Absenkung der Übermittlungsschwellen: Informationen sollen früher und unkomplizierter an die Polizei weitergegeben werden dürfen, um Gefahren im Keim zu ersticken („Disruption“).
Effizienterer Datenaustausch: Die Koalition plant eine systematische Novellierung des Nachrichtendienstrechts, um den Informationsfluss zwischen den Diensten zu beschleunigen.
Anpassung der Löschfristen: Diese sollen überprüft werden, um eine effektive Langzeitaufklärung zu ermöglichen, ohne den Datenschutz aus den Augen zu verlieren.

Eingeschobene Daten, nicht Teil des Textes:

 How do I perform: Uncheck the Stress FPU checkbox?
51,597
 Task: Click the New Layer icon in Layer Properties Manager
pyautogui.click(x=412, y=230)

Um den Schutz der Bürgerrechte zu wahren, wird die parlamentarische Kontrolle ausgebaut. Das Parlamentarische Kontrollgremium (PKGr) und die G10-Kommission bleiben die zentralen Instanzen, die geheime Eingriffe in die Privatsphäre (wie das Mitlesen von E-Mails) prüfen.
Während Innenminister Alexander Dobrindt (CSU) das BfV zu einem „echten Geheimdienst“ mit operativen Fähigkeiten ausbauen möchte, mahnt die Opposition zur Vorsicht. Konstantin von Notz (Grüne) betont, dass jede Befugniserweiterung im engen Rahmen der Verfassung bleiben und durch eine Reform des Kontrollgesetzes flankiert werden muss.